[Ejercicio planteado 1]
Muestra cada línea de las filas que contenga la palabra "height".

__________

Recientemente, recibí un correo electrónico de mi amigo Mark Thomas, de la Universidad de Oregón, preguntándome si había percibido un incremento en los comentarios que sugieren que una recesión sería una depuración positiva y saludable para la economía (o algo por el estilo). En verdad, yo también he notado que hay más analistas que expresan la visión de que “las recesiones, por más dolorosas que sean, son un aporte necesario para el crecimiento”. Estoy bastante sorprendido. Por supuesto, era muy frecuente que los analistas hablaran de una recesión “necesaria” antes de que la Gran Recesión golpeara en el periodo 2008-2010. Pero yo, personalmente, suponía que este argumento había muerto hace mucho. ¿Quién podría decir en 2019 con cara impávida que una recesión y un alto desempleo en condiciones de baja inflación sería algo bueno?

__________

[Ejercicio planteado 2]
Según el texto sobre las recesiones, ¿por qué le sorprende al autor que se hable de una recesión como algo necesario? Responde en una a tres oraciones.

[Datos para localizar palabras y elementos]
__________

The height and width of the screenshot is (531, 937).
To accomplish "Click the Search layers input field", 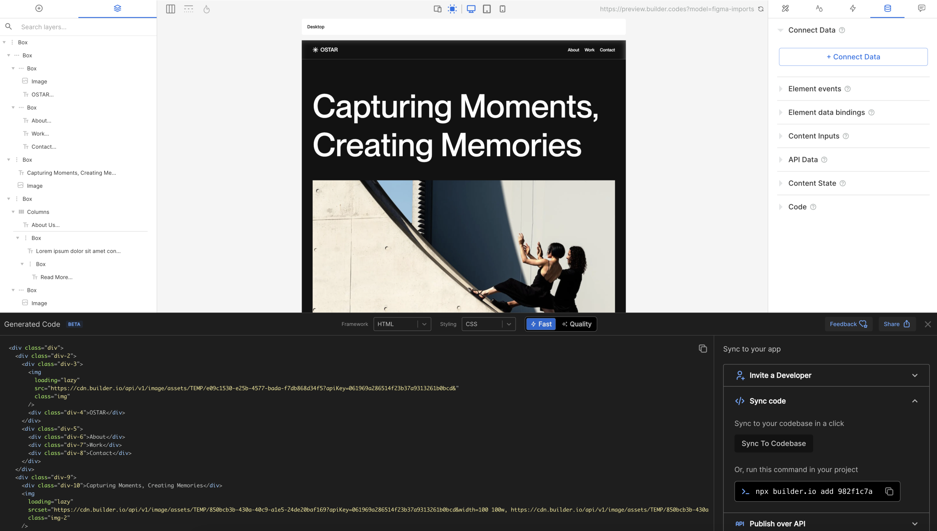I will click(84, 27).
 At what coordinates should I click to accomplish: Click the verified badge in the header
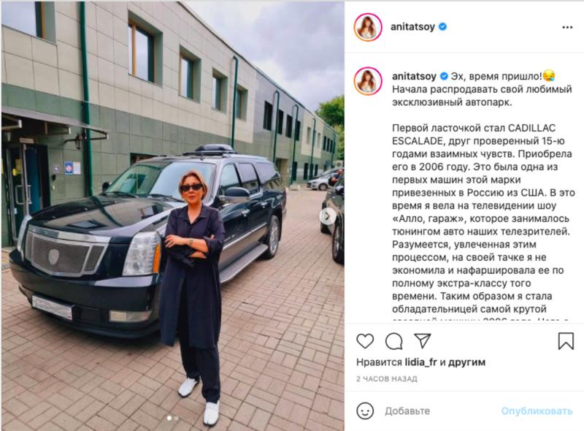(442, 27)
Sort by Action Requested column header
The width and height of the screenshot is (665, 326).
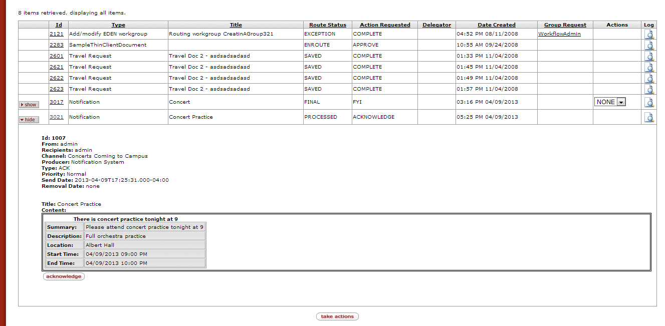point(384,25)
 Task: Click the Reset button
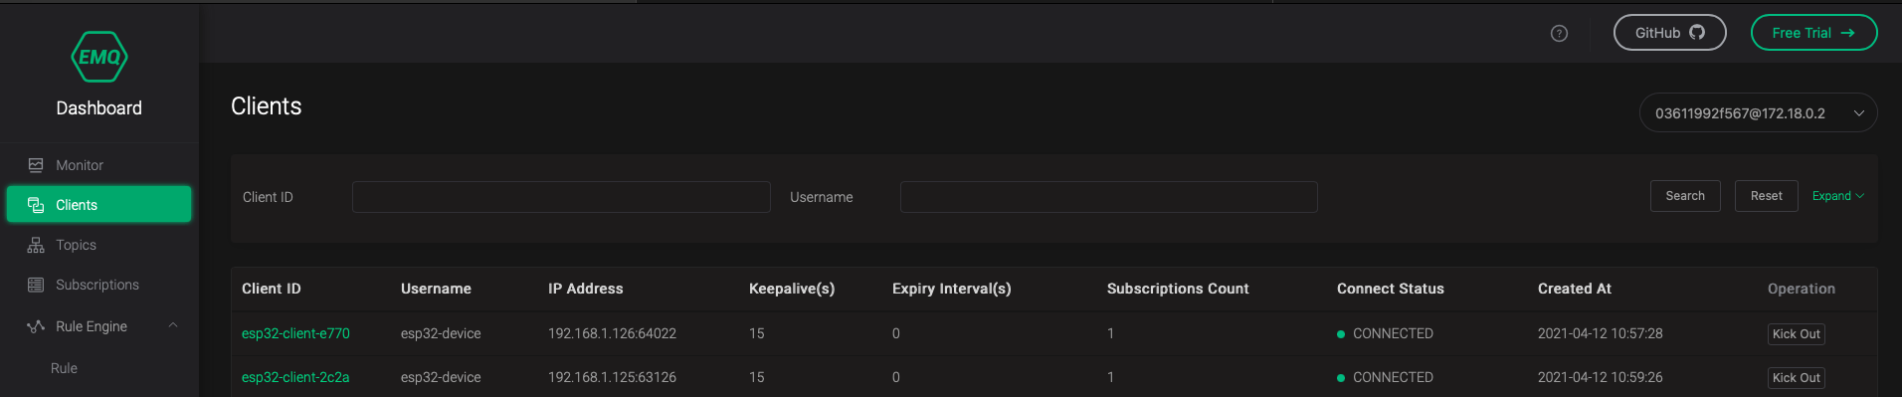[x=1766, y=196]
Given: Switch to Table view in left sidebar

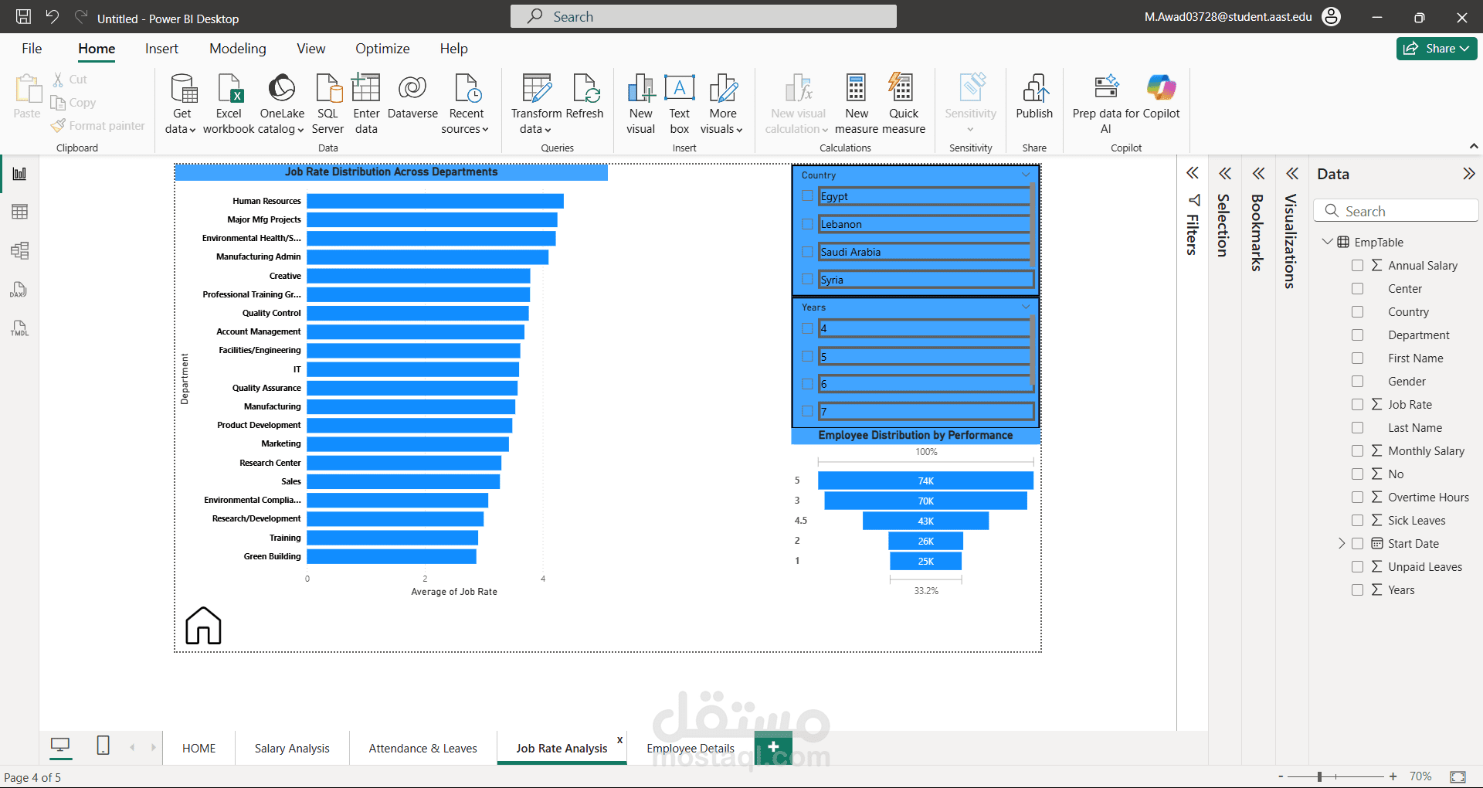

__________

[Resultado 1]
The height and width of the screenshot is (531, 937).
The width and height of the screenshot is (665, 326).

[Resultado 2]
Al autor le sorprende porque ha notado que más analistas sostienen que las recesiones son necesarias para el crecimiento. Aunque esa idea era frecuente antes de la Gran Recesión de 2008-2010, el autor suponía que el argumento había muerto hacía mucho.